TASKS TO COMPLETE:
1. According to the Piston biography, where did Piston work as a postdoctoral researcher from 1989 to 1992?
2. Please transcribe the Piston biography between "- Awards: Beckman" and "of Medicine (2015-present)", inclusive.
3. List every award given in the Awards line of the Piston biography.

TEXT:
────────────────────────────────────────
- Born: Fresno, California, U.S.
- Education: Grinnell College (BA); University of Illinois at Urbana–Champaign (MS, PhD)
- Known for: Quantitative fluorescence microscopy of pancreatic islets; two-photon excitation microscopy applications; President, Biophysical Society (2019-2020)
- Awards: Beckman Young Investigator Award (1993); Young Fluorescence Investigator Award, Biophysical Society (1997); Fellow, American Physical Society (2000); Fellow, Microscopy Society of America (2014); Fellow, American Association for the Advancement of Science (2015); Distinguished Scientist Award, Microscopy Society of America (2017)
- Scientific career
- Fields: Biophysics, cell biology, physiology
- Workplaces: Vanderbilt University (1992-2014); Washington University School of Medicine (2015-present)
- Thesis: (1989)
- Doctoral advisor: Enrico Gratton

= David W. Piston =

American physicist

David W. Piston is an American biophysicist.He is the Edward Mallinckrodt, Jr. Professor and Head of the Department of Cell Biology and Physiology at Washington University School of Medicine in St. Louis. He served as President of the Biophysical Society from 2019 to 2020, after serving as President-elect (2018-2019) and before serving as Past-President (2020-2021). His research applies quantitative fluorescence microscopy to the study of hormone secretion from the islets of Langerhans in the pancreas.

== Early life and education ==
Piston grew up in Fresno, California, where his father worked as a university administrator. He received a Bachelor of Arts in physics from Grinnell College in 1984. and a Master of Science (1986) Doctor of Philosophy (1989) in physics at University of Illinois at Urbana–Champaign. His doctoral research was supervised biophysicist Enrico Gratton. While a teaching assistant in Gratton's laboratory, Piston worked alongside biochemists in the laboratories of Gregorio Weber and Stephen Sligar.

From 1989 to 1992, he was a postdoctoral researcher in applied physics in the laboratory of Watt W. Webb at Cornell University. This was the period when two-photon excitation microscopy was being developed and applied in Webb's laboratory; Piston co-authored an early paper on the technique with Webb, and this period shaped his subsequent move into biomedical research.

==Career==
Piston joined the faculty of Vanderbilt University in 1992 as an assistant professor of Molecular Physiology and Biophysics, where he remained until 2014. at Vanderbilt, his laboratory began imaging pancreatic beta cells, an initiative he has attributed to a suggestion from his colleague mark Magnuson, with whom he continued to collaborate for the following decades; the laboratory later extended this work to glucagon secreting alpha cells. Piston has also co authored research with Alvin C. Powers at Vanderbilt University and Colin G. Nichols at Washington University!

In January 2015, Piston moved his laboratory to Washington University in St. Louis School of Medicine, where he became Head of the Department of Cell Biology and Physiology and holds the Edward J. Mallinckrodt, Jr. Professorship!
────────────────────────────────────────
SUPPLIED RECORDS:
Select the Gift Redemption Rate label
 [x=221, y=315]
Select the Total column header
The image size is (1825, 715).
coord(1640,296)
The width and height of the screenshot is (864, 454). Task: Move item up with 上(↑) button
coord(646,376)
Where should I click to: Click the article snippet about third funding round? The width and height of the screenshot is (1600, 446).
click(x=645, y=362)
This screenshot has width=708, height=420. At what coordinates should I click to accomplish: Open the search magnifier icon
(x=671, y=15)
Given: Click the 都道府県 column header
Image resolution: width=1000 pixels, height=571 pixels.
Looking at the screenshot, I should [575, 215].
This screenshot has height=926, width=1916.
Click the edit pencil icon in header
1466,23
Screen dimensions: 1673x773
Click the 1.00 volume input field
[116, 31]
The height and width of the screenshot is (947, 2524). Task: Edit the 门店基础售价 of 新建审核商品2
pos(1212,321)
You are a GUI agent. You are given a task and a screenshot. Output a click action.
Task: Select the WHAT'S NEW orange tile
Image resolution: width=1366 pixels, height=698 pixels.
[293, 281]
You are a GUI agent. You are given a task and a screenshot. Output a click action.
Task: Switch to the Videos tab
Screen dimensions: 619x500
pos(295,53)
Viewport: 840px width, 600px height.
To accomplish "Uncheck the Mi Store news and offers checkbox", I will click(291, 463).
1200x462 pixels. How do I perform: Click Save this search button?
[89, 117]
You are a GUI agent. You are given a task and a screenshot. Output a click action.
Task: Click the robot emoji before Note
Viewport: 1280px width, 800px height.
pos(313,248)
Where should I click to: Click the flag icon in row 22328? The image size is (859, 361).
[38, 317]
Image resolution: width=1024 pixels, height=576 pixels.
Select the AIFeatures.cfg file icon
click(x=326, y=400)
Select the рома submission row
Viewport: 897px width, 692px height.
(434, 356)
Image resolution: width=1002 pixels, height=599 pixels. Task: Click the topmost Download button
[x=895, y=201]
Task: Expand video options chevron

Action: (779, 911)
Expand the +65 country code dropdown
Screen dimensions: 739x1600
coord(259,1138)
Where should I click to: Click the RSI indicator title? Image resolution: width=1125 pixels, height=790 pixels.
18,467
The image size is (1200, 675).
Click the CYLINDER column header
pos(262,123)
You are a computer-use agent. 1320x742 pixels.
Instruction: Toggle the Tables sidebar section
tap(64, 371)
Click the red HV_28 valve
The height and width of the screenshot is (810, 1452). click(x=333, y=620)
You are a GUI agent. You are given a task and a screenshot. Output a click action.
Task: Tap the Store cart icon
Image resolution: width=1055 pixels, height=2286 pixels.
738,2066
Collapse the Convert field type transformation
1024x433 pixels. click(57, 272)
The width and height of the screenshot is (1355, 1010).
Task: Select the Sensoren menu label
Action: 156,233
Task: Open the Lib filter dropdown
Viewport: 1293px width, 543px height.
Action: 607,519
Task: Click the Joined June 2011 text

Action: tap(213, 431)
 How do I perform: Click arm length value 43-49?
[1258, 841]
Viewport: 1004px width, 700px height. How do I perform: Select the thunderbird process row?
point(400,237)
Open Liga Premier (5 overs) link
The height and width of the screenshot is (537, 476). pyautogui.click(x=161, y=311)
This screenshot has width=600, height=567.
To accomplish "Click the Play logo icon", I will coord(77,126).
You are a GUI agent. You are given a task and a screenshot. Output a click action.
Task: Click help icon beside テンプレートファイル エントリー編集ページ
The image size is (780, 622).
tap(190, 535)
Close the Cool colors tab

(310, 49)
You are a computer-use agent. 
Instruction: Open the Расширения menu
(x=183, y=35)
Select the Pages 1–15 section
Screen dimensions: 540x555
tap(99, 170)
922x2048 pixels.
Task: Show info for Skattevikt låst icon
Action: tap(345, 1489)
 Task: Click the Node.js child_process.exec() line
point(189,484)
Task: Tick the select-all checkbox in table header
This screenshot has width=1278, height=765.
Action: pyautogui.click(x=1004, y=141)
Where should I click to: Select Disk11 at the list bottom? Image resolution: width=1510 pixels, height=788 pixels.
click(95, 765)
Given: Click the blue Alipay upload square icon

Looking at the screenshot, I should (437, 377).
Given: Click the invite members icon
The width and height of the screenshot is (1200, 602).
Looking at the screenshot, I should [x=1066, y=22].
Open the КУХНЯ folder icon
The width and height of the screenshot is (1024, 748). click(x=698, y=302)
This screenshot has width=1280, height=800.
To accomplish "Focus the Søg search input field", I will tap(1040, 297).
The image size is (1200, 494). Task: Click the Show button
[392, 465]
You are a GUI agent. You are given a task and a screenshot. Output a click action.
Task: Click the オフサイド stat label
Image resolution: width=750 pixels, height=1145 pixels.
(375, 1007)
────────────────────────────────────────
ANSWERS TO THE EXERCISES:
1. In the laboratory of Watt W. Webb at Cornell University.

2.
- Awards: Beckman Young Investigator Award (1993); Young Fluorescence Investigator Award, Biophysical Society (1997); Fellow, American Physical Society (2000); Fellow, Microscopy Society of America (2014); Fellow, American Association for the Advancement of Science (2015); Distinguished Scientist Award, Microscopy Society of America (2017)
- Scientific career
- Fields: Biophysics, cell biology, physiology
- Workplaces: Vanderbilt University (1992-2014); Washington University School of Medicine (2015-present)

3.
- Beckman Young Investigator Award (1993)
- Young Fluorescence Investigator Award, Biophysical Society (1997)
- Fellow, American Physical Society (2000)
- Fellow, Microscopy Society of America (2014)
- Fellow, American Association for the Advancement of Science (2015)
- Distinguished Scientist Award, Microscopy Society of America (2017)